[ABOUT THIS EXERCISE]
Print this span of the material below exactly: the line with "Toggle Italic formatting", the line with "This screenshot has height=162, width=188.", and every line between them, but nothing else.
--- SUPPLIED RECORDS Enclosed Below ---
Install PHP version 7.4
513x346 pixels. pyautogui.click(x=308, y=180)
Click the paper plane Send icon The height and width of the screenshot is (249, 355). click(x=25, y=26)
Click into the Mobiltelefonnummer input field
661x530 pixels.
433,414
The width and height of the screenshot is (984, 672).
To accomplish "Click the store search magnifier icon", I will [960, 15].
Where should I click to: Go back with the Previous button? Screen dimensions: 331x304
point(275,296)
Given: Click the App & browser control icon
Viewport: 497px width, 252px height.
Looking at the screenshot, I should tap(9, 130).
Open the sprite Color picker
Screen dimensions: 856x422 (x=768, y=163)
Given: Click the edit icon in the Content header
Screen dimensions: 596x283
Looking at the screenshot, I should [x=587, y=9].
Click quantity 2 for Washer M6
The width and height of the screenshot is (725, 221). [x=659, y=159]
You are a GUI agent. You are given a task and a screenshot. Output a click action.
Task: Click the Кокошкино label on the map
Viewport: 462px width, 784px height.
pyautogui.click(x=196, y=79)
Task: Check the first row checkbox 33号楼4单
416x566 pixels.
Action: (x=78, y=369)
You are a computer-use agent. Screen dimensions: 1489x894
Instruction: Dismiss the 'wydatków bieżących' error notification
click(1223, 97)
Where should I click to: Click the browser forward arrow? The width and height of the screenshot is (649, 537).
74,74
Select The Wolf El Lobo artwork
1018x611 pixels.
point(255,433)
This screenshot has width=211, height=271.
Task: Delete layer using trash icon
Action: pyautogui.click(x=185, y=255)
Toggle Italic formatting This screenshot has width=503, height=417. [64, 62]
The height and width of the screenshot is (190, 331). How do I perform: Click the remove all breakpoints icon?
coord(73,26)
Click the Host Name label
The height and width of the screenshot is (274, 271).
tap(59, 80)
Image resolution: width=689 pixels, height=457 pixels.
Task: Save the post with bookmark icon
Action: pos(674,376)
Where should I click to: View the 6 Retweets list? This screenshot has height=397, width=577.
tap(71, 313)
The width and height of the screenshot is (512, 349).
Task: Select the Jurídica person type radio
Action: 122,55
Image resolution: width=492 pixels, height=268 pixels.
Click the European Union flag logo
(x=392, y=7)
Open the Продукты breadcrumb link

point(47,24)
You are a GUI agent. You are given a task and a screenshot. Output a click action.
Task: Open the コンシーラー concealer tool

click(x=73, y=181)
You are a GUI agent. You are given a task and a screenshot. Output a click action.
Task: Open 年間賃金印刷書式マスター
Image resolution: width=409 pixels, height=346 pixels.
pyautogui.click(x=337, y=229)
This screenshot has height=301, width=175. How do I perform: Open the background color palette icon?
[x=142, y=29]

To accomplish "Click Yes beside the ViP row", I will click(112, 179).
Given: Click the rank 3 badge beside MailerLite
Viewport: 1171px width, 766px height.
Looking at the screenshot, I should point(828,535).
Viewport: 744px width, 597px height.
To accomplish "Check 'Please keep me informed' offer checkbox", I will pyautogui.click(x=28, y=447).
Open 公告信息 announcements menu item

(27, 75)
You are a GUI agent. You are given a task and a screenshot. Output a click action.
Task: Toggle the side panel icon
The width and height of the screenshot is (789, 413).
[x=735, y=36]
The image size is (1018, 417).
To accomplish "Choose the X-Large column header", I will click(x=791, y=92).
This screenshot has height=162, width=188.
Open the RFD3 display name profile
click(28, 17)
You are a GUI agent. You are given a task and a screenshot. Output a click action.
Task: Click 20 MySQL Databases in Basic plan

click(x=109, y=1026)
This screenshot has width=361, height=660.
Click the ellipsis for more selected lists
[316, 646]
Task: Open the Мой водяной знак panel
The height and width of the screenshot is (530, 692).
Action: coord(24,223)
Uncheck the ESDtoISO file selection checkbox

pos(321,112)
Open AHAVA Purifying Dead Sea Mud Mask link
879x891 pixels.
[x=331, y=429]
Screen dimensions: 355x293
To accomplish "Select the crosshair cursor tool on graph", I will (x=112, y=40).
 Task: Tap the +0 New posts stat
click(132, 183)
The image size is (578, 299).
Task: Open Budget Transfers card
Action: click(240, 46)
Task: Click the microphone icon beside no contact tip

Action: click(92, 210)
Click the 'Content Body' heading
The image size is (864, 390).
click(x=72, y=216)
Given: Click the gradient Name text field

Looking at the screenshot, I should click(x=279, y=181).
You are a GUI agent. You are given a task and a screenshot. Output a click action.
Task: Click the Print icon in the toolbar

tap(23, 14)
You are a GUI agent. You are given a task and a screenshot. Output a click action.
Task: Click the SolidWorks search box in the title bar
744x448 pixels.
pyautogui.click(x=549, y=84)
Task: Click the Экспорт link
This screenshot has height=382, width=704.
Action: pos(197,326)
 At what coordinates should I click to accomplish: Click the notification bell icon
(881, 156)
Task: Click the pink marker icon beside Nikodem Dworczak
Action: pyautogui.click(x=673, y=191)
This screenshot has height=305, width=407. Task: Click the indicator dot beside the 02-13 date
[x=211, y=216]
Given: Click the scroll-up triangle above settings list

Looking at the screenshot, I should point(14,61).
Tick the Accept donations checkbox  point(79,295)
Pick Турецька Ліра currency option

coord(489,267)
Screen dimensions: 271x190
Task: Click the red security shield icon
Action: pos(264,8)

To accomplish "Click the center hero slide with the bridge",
--- End of Enclosed SUPPLIED RECORDS ---
[RESPONSE AREA]
Toggle Italic formatting This screenshot has width=503, height=417. [64, 62]
The height and width of the screenshot is (190, 331). How do I perform: Click the remove all breakpoints icon?
coord(73,26)
Click the Host Name label
The height and width of the screenshot is (274, 271).
tap(59, 80)
Image resolution: width=689 pixels, height=457 pixels.
Task: Save the post with bookmark icon
Action: pos(674,376)
Where should I click to: View the 6 Retweets list? This screenshot has height=397, width=577.
tap(71, 313)
The width and height of the screenshot is (512, 349).
Task: Select the Jurídica person type radio
Action: 122,55
Image resolution: width=492 pixels, height=268 pixels.
Click the European Union flag logo
(x=392, y=7)
Open the Продукты breadcrumb link

point(47,24)
You are a GUI agent. You are given a task and a screenshot. Output a click action.
Task: Open the コンシーラー concealer tool

click(x=73, y=181)
You are a GUI agent. You are given a task and a screenshot. Output a click action.
Task: Open 年間賃金印刷書式マスター
Image resolution: width=409 pixels, height=346 pixels.
pyautogui.click(x=337, y=229)
This screenshot has height=301, width=175. How do I perform: Open the background color palette icon?
[x=142, y=29]

To accomplish "Click Yes beside the ViP row", I will click(112, 179).
Given: Click the rank 3 badge beside MailerLite
Viewport: 1171px width, 766px height.
Looking at the screenshot, I should point(828,535).
Viewport: 744px width, 597px height.
To accomplish "Check 'Please keep me informed' offer checkbox", I will pyautogui.click(x=28, y=447).
Open 公告信息 announcements menu item

(27, 75)
You are a GUI agent. You are given a task and a screenshot. Output a click action.
Task: Toggle the side panel icon
The width and height of the screenshot is (789, 413).
[x=735, y=36]
The image size is (1018, 417).
To accomplish "Choose the X-Large column header", I will click(x=791, y=92).
This screenshot has height=162, width=188.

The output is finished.